● **Task statement**: Each line of the data below that holds the word "height" is to be reported in full.

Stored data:
===
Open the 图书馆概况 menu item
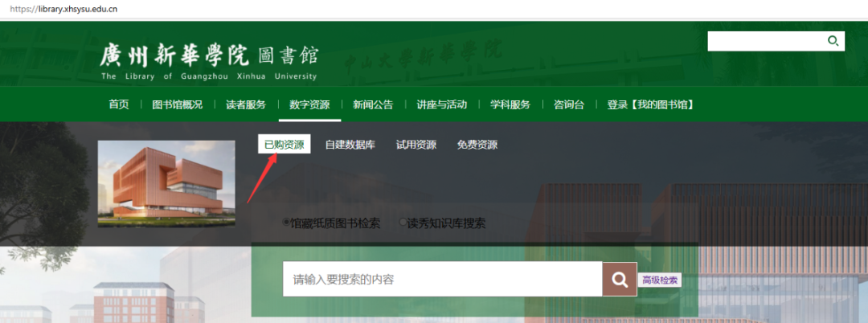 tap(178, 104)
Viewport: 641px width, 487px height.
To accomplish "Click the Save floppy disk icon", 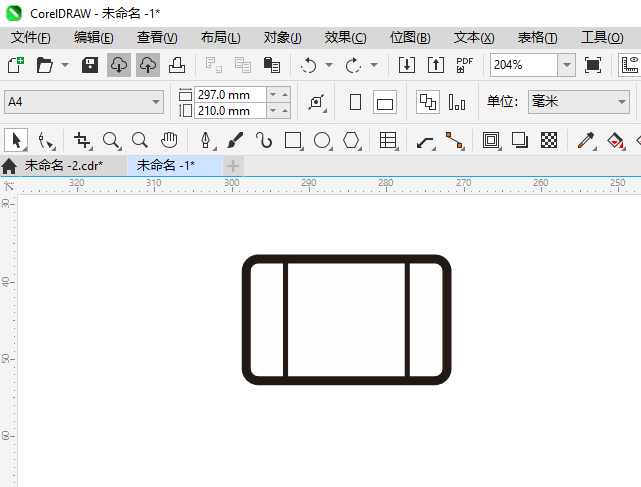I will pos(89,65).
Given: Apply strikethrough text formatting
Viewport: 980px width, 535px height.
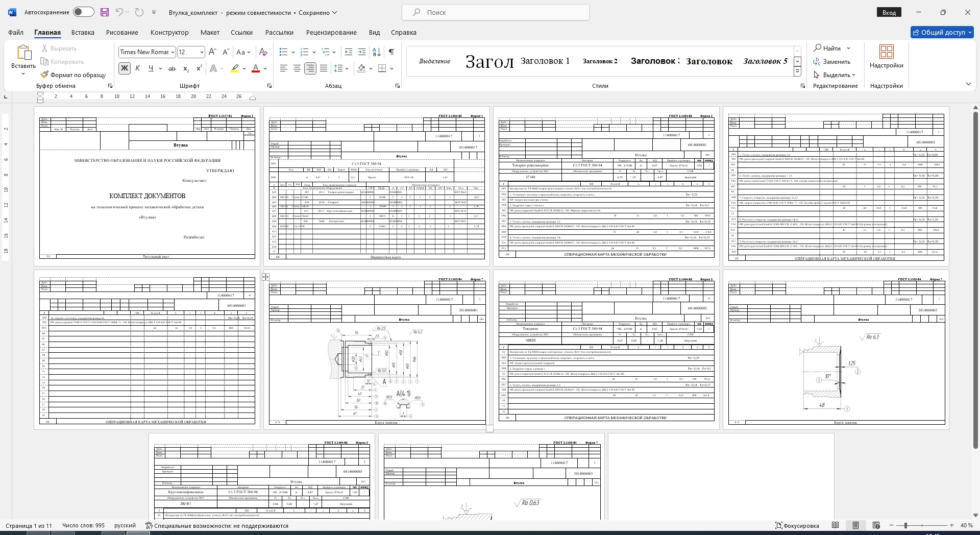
===
● **Task answer**:
Viewport: 641px width, 487px height.
Viewport: 980px width, 535px height.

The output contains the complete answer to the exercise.